*Task directions:* Copy out the lines below, starting with the line that contains "Where should I click to: Open" and continuing through the final line, both ends included. Omit the pictures.
[Start Data rows]
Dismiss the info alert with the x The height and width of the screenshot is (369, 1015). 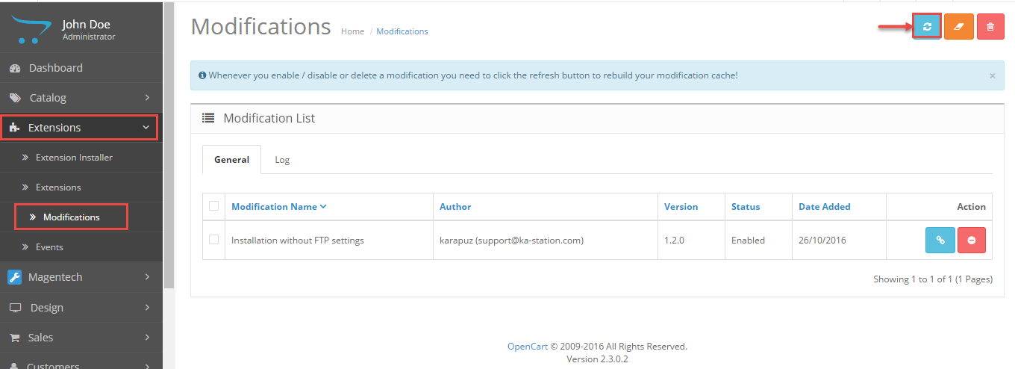tap(992, 75)
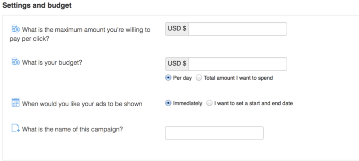359x161 pixels.
Task: Click the coins icon beside maximum pay per click
Action: click(x=16, y=29)
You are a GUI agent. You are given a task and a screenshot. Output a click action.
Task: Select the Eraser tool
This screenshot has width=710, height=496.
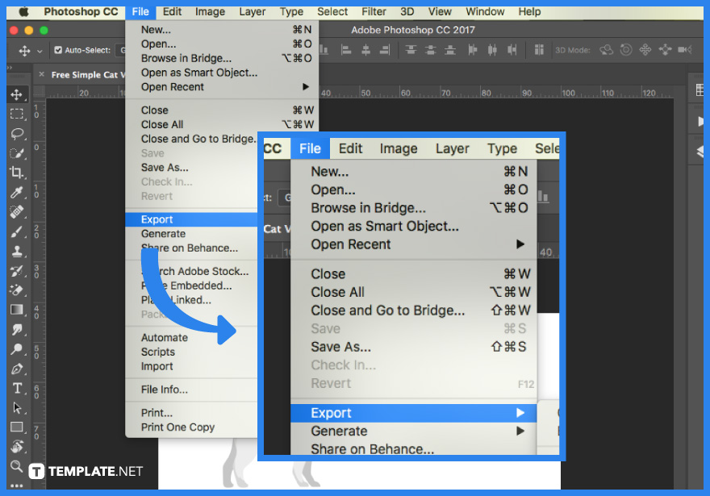[x=16, y=290]
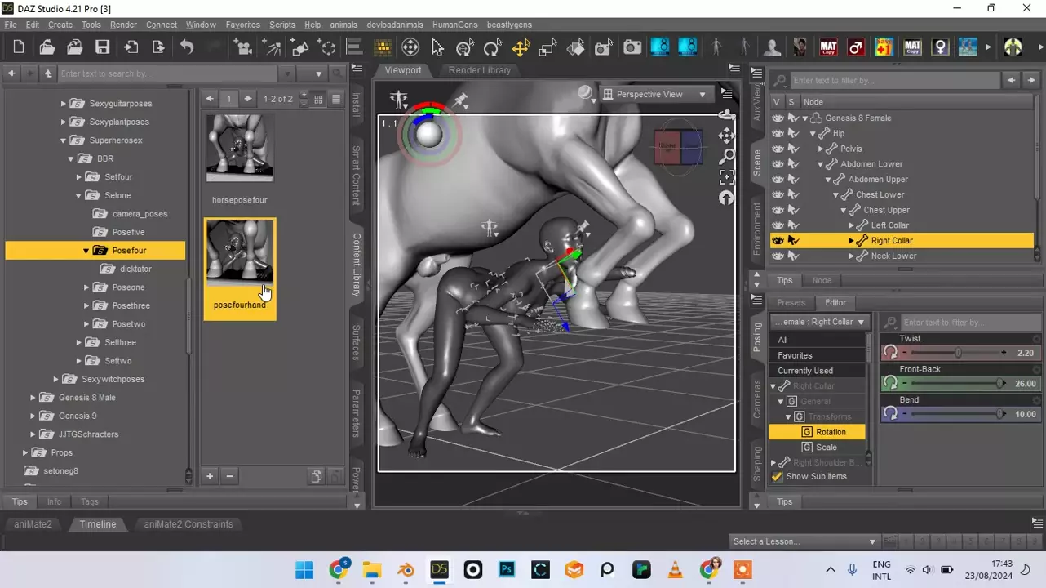Select the Rotate tool icon
The image size is (1046, 588).
(x=492, y=47)
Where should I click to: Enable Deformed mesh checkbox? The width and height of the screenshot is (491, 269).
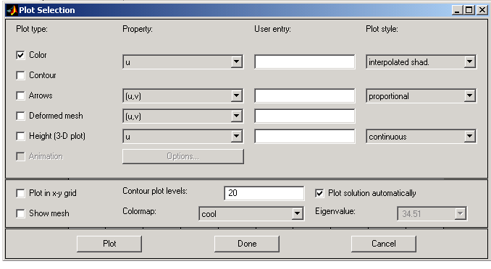[20, 116]
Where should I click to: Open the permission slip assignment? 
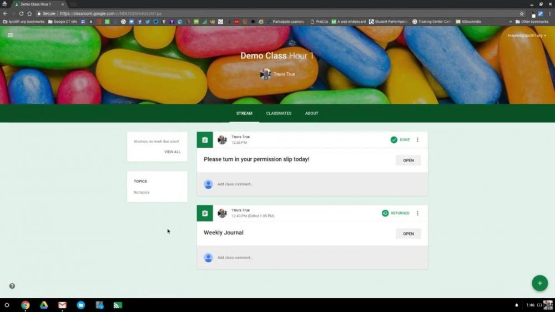coord(408,160)
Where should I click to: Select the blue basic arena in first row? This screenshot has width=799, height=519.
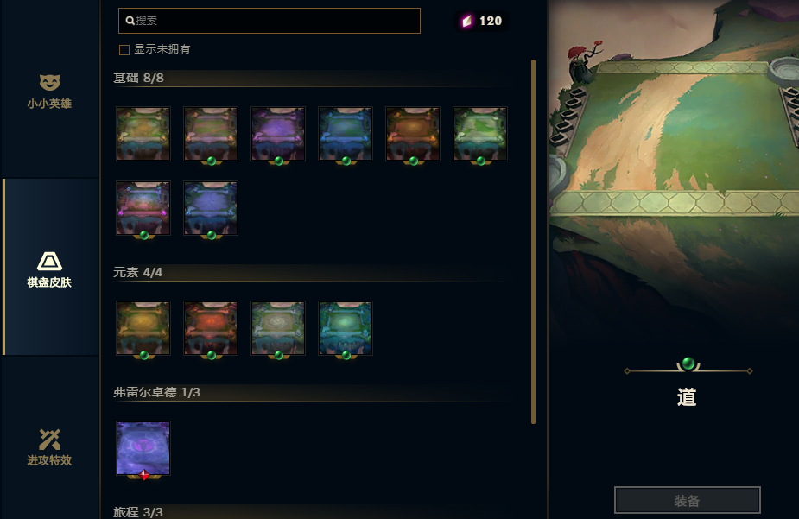click(x=345, y=134)
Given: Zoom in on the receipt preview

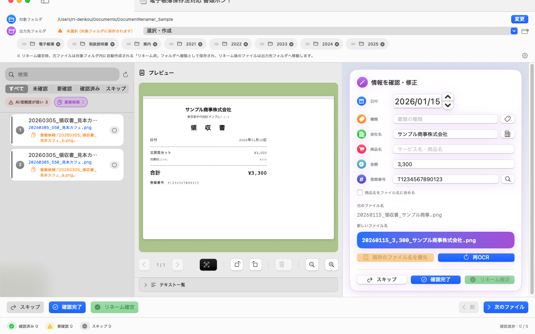Looking at the screenshot, I should tap(331, 264).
[End Data rows]
*Solution to this problem:*
Where should I click to: Open the permission slip assignment? 
coord(408,160)
Where should I click to: Select the blue basic arena in first row? This screenshot has width=799, height=519.
click(x=345, y=134)
Given: Zoom in on the receipt preview

Looking at the screenshot, I should tap(331, 264).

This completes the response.